* _Written task_
How many lines in the records below contain the string "height"? Case counts, and the reply should be only the number.

* _Extracted information_

########################################

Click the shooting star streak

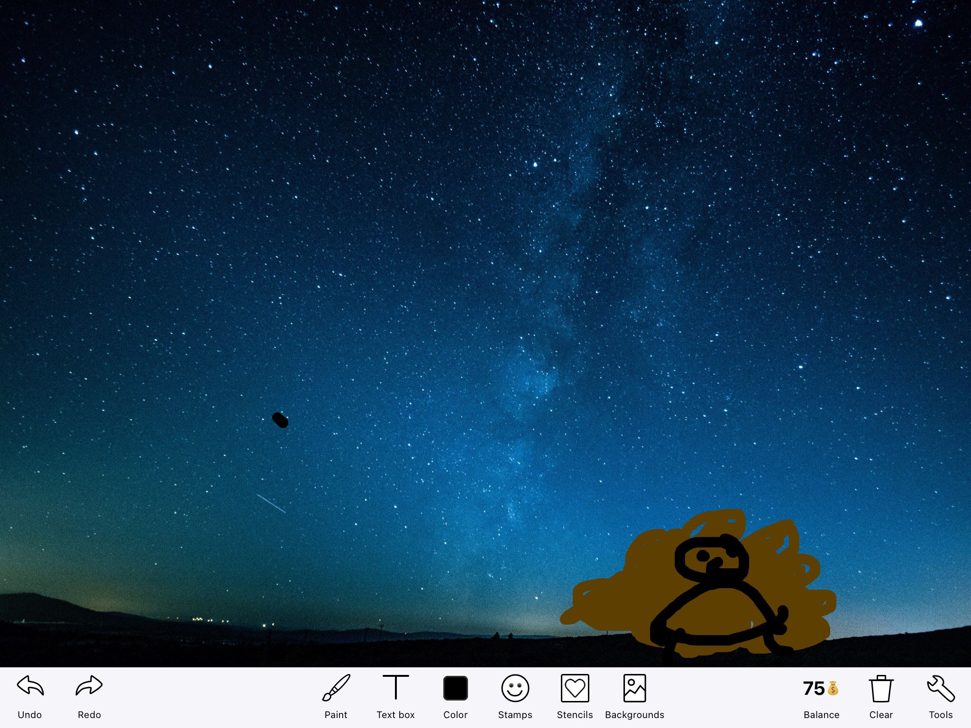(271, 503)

########################################

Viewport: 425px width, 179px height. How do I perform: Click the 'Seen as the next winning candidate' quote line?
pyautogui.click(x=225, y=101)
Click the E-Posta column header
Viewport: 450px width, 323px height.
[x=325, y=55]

########################################

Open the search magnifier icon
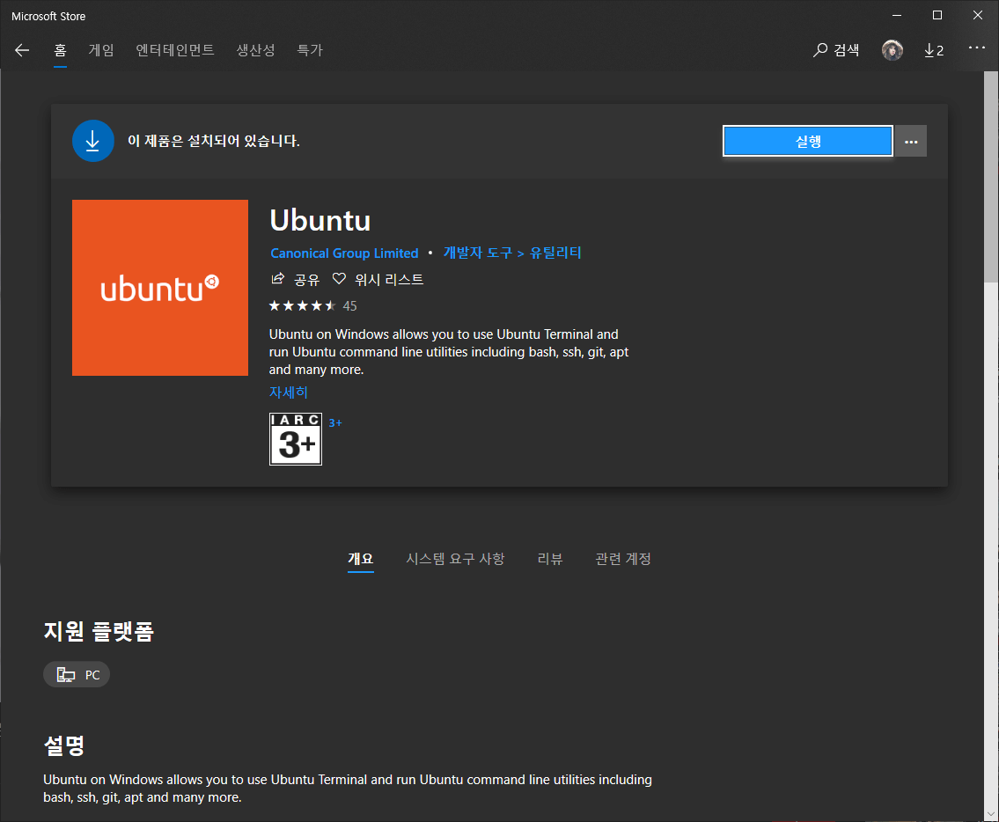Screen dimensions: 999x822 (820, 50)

########################################

* _Final answer_
2